25 noviembre 2015

Comentario al Evangelio de hoy, 25 noviembre



Queridos hermanos:
 “De Dios nadie se burla” (Gal 6,7). Fue un dicho muy socorrido por los predicadores decimonónicos e incluso posteriores. Lo esgrimían como instrumento de temor y de lucha contra el pecado, contra el menosprecio del plan de Dios. Quizá se abusó de la expresión de Pablo. Y sin embargo no puede negarse la profunda verdad que encierra. Hay vidas logradas y vidas erradas, las hay gigantes y las hay de “subdesarrollados” en el peor sentido de la palabra; quien desprecia lo divino termina a veces despreciándose a sí mismo.
Sólo quien en su vida concede espacio a la transcendencia alcanza una estatura auténticamente humana; sólo quien mira más allá de las cosas llega a conocer las cosas. Hace algunas décadas cantábamos en España aquello de “¿qué nos importa toda esa gente que mira a la tierra y no ve más que tierra?”. El hombre, capacitado para ver mucho más allá de sí mismo, lleva consigo también el riesgo de encerrarse en lo caduco y de caer en el engaño de que para ser libre debe empequeñecer su horizonte. Y la calificación final es la otorgada al rey Baltasar: pretendió burlarse de lo divino, no respetar lo sagrado, y acabó sin peso ni estatura, enclenque y sometido a la decepción de la finitud.

El cristianismo fue capaz de crear al hombre del renacimiento y de la ilustración, hombre grandioso, descubridor de la propia autonomía, de las posibilidades de su razón, de su capacidad de dominar el mundo, y no necesitado de la tutela de lo religioso. Pero en este punto le falló la síntesis, y acabó por rechazar lo divino como estorbo a la madurez humana. Por ahí cayó con frecuencia en la vacuidad, cercenó su propio horizonte, y en él se realizó el dicho paulino: “si vivís según la carne moriréis” (Rm 8,13). A veces terminó burlándose no ya de Dios o de lo divino, sino de sí mismo; dio entrada al nihilismo. Cierto que, en la época que llamamos postmoderna y postcristiana, encontramos a veces admirables buscadores de sentido; pero junto a ellos abunda el hombre desengañado, privado de cualquier ideal más allá del disfrute inmediato e irreflexivo, el que ya no sólo no cree en Dios, sino que no cree en nada. A la humanidad líquida puede suceder la humanidad gaseosa, es decir, aún más inconsistente.
Pero todo esto tiene grados.
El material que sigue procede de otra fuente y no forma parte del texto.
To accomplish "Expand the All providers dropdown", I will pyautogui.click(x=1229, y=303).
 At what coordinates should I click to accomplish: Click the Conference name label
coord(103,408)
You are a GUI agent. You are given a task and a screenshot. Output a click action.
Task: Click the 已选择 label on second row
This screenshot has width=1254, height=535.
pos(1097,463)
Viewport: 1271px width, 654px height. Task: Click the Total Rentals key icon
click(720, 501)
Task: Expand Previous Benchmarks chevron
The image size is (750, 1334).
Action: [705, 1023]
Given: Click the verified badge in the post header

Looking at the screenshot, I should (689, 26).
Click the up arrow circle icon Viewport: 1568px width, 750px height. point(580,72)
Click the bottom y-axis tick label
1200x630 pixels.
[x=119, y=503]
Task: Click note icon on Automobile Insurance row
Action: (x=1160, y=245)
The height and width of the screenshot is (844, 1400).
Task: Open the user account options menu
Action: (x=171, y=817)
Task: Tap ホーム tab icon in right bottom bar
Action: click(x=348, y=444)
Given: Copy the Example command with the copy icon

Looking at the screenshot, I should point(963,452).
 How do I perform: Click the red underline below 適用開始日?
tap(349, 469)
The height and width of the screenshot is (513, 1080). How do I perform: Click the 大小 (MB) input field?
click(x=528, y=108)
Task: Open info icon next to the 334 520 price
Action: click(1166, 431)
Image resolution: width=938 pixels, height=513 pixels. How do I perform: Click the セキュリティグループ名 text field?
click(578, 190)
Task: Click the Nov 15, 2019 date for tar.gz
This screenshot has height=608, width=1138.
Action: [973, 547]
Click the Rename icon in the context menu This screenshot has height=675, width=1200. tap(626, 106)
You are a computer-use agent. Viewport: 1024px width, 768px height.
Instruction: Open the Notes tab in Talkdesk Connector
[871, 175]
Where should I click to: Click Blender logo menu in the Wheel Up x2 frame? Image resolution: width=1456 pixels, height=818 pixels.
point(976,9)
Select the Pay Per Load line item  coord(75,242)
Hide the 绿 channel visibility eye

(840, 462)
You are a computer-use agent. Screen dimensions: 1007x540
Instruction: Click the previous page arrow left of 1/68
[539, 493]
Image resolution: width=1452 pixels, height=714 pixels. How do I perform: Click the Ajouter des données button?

Lo hay radical y lo hay superficial e irreflexivo. También el creyente aparentemente convencido puede acostumbrase a jugar con lo sagrado y a perderle el respeto, inconsciente de ser arrastrado por una corriente familiar o cultural adversa a la transcendencia, que le hace miope y empequeñece el perímetro de su existencia. ¿Valdrá para nosotros la advertencia de Jesús que hemos leído hoy de que los “enemigos” pueden estar más cerca que lo que nos imaginamos? Donde él dice “parientes y amigos”, ¿deberemos leer nosotros ambiente social y modas del momento? Acogiendo su llamada a la confianza (“no se perderá un cabello de nuestra cabeza”: Lc 21,18), percibamos también la necesidad de vivir en vigilancia, con sentido crítico frente a la surtida “oferta” de creencias e increencias que el momento histórico nos brinda.